Die Sparmaßnahmen würden dabei viele Bereiche treffen. In der Familienbildung würde gespart, ebenso träfe es verschiedenste Beratungsstellen – seien es Integrationsangebote, Aufklärungsstellen für sexuelle Gesundheit, Schuldenberatungen oder etwa in der Suchthilfe. Die Liste, das wird im Gespräch mit den Verantwortlichen schnell klar, ließe sich fortsetzen. „Wenn diese Pläne so umgesetzt werden, dann gerät das soziale Miteinander ins Wanken“, bringt Römgens die Sorge der Düsseldorfer Wohlfahrtverbände auf den Punkt.

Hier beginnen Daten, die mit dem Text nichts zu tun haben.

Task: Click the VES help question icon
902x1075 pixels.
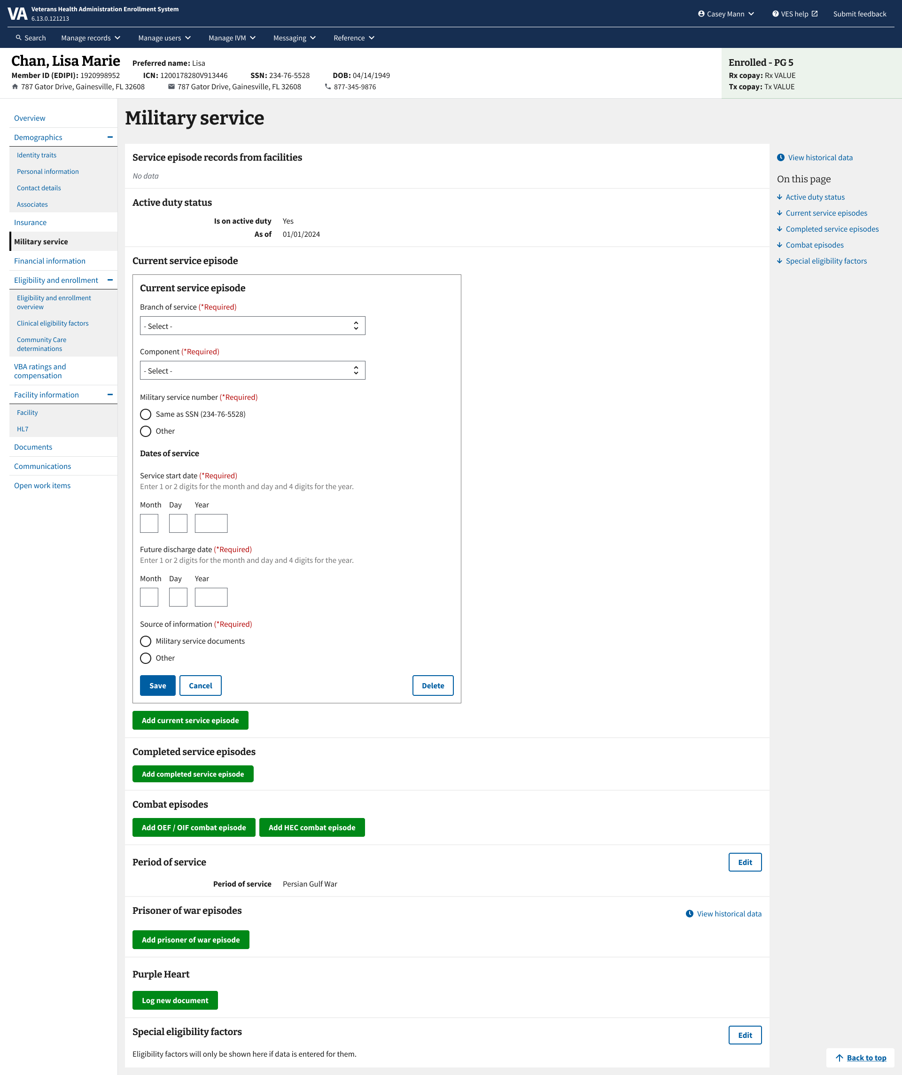Action: pyautogui.click(x=775, y=14)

Einsparungen im Bereich Migration: Bei Integration kürzen ohne Folgen zu Bedenken

Die potenzielle Abwärtsspirale, in welche die Sparmaßnahmen führen könnten, machen die Verantwortlichen am Bereich der Integration deutlich. „In den vergangenen Jahren sind die Anfragen für unsere Integrationsberatungen konstant gestiegen“, so Anna Gockel-Gerber, Vorstandvorsitzende der Düsseldorfer Caritas. Würden hier jetzt die Mittel gekürzt, müssten Angebote zurückgefahren werden, was übrig bliebe, wäre überlastet. Daneben würden Gelder, mit denen Ehrenamtliche fortgebildet, Hilfen bei Behördengängen finanziert oder Sprachabende organisiert werden, teilweise gestrichen oder nur eingeschränkt fortgeführt.

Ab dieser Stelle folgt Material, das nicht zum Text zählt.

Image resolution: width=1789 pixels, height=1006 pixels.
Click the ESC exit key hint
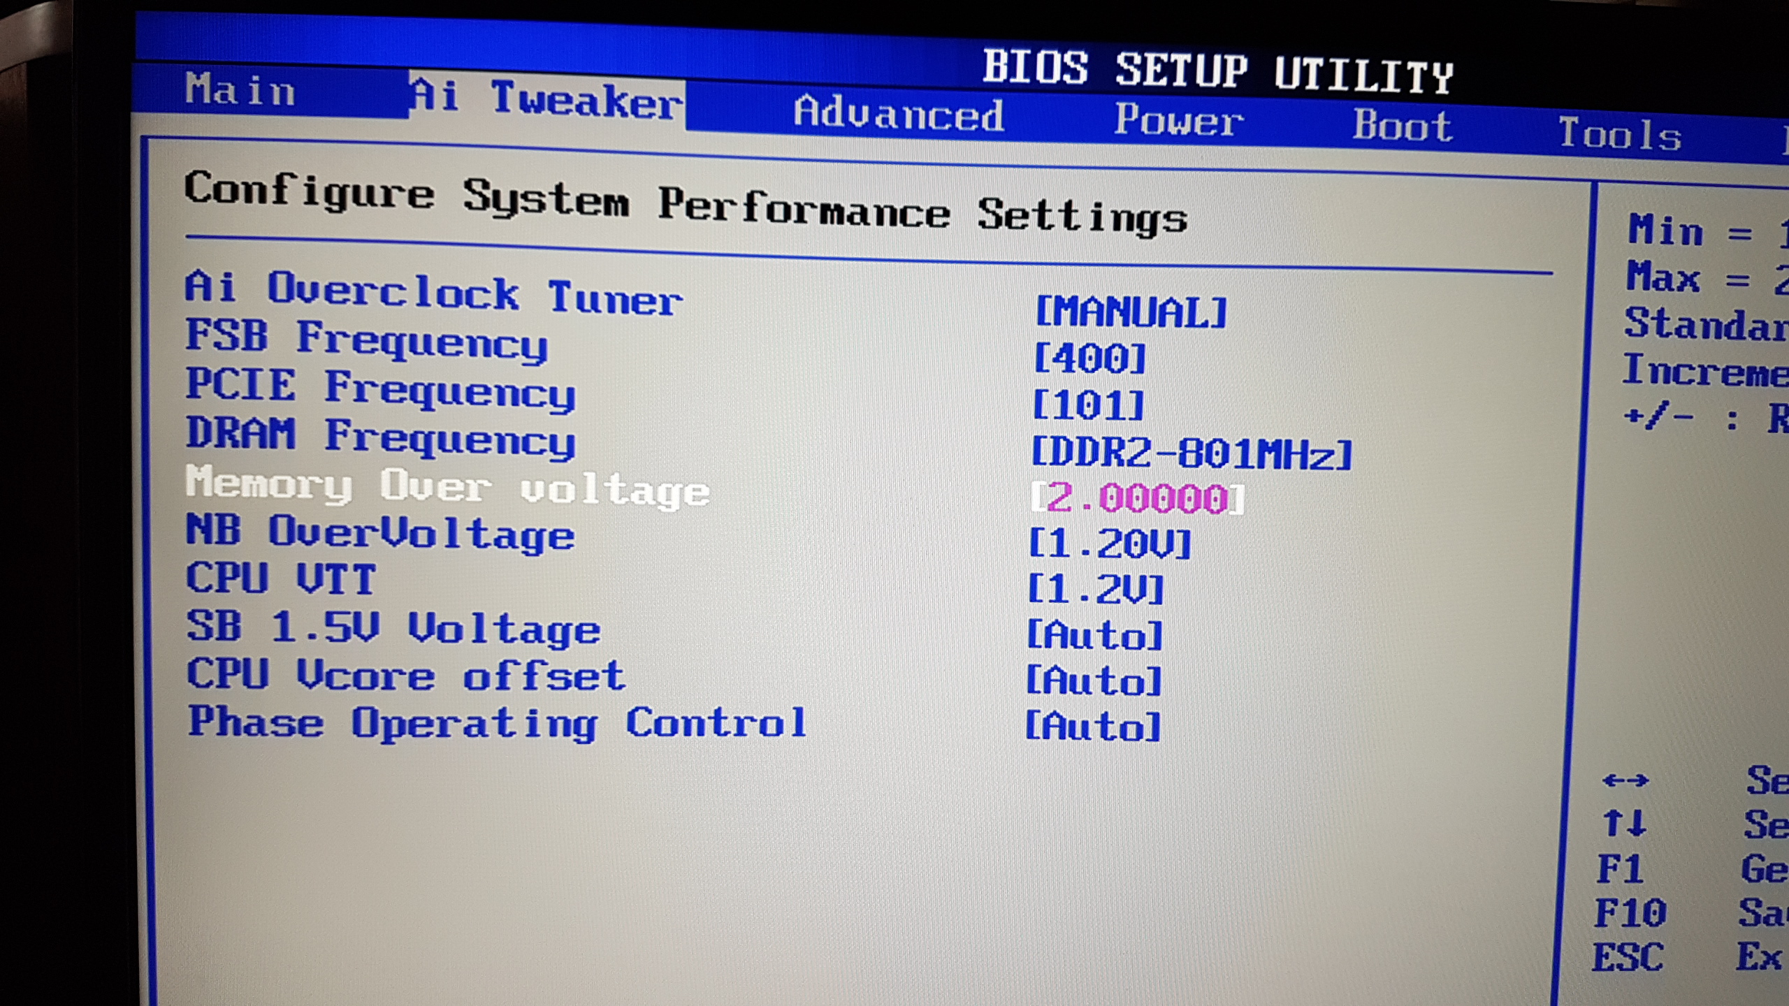[1628, 957]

Stefan Fischer, Vorstandsvorsitzender des DRK Düsseldorf, nennt ein weiteres Beispiel: so würde etwa auch die „Förderung der Integration Eingewanderter und des Zusammenlebens in Vielfalt“ um 63 Prozent gekürzt. Mit unter diese fallen auch Beratungsstellen zur Islamismus-Prävention. Fehlende Integrationsleistungen und der Abbau von Präventionsangeboten gegen Radikalisierung stellten hierbei nur eines von vielen Pulverfässern dar, welche den sozialen Frieden bedrohten – mit Sicherheit jedoch eines der explosivsten.

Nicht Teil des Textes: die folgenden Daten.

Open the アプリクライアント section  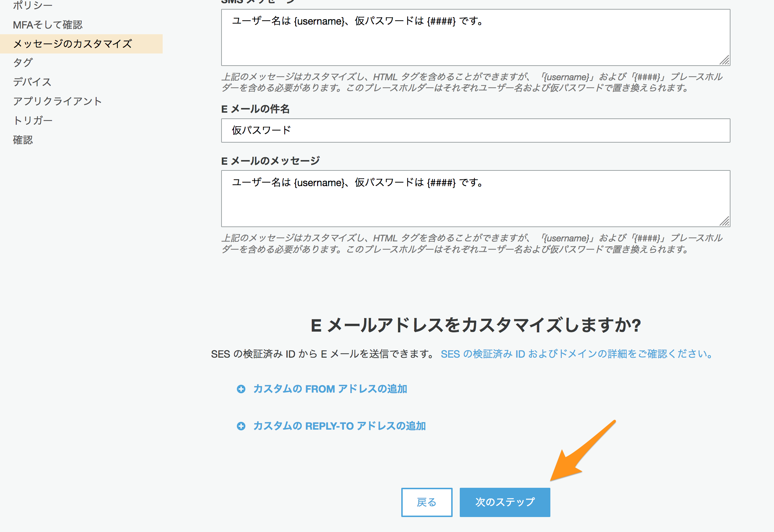coord(57,101)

Schwangerschaftsberatung, Familienbildung, Suchthilfe: Kürzungen bei vielen sozialen Problemfeldern

Aber im Bereich Migration und Integration würden nicht nur Angebote in der Deradikalisierungsarbeit wegfallen. Eine Beratungsstelle, die komplett verloren ginge, wäre eine NRW-weite Schwangerschaftsberatung für Geflüchtete. Ursprünglich waren hierfür eine Million Euro vorgesehen. Anja Vennedey aus dem Vorstand der Diakonie Düsseldorf fügt hierzu an: „Aktuell scheint es politisch en vogue zu sein, im Migrationsbereich zu kürzen.“ Schlimmer sei jedoch, so Fischer, dass diese „dramatischen“ Kürzungen von den Verbänden nicht einfach kompensiert werden könnten. „In all meinen Jahren habe ich sowas noch nicht erlebt“, so der DRK-Vorstand.

Aber nicht nur im Bereich Migration und Integration bliebe, so die versammelten Verantwortlichen der Düsseldorfer Wohlfahrt, die Landesregierung hinter ihren Versprechen zurück, den sozialen Zusammenhalt zu stärken, so Römgens. Auch bei der Familienbildung würden rund zwei Drittel der Gelder gestrichen, so Marion Warden, Kreisgeschäftsführerin der Düsseldorfer Arbeiterwohlfahrt (Awo). „Das würde ganz besonders einkommensschwache Familien treffen und ihnen den Zugang zu Bildung erschweren“, so Warden. „Und gerade heute wird ja immer wieder deutlich, wie wichtig dieser Zugang auch für das Demokratieverständnis ist.“

Daneben sind auch Suchthilfestellen von den Haushaltsplänen betroffen. Denn auch wenn es keine direkten Kürzungen gäbe, so käme angesichts steigender Zahlen unterm Strich weniger raus. Anja Vennedey beschreibt hierzu die Entwicklung in den vergangenen Jahren. So finanzierten sich etwa 15 bis 20 Prozent der Angebote in diesem Bereich über Landesmittel, die sie über die Kommunen erhalten würden. Diese seien jedoch seit 20 Jahren nicht erhöht worden. „Wo wir früher also zwei Vollzeitstellen bei der Suchthilfe haben konnten, können wir heute vielleicht noch eine finanzieren“, so Vennedey. Gerade in einer Zeit, in der die Drogenszene und der Crackkonsum ein Dauerthema in Düsseldorf darstellt, sei dies nicht zu vertreten.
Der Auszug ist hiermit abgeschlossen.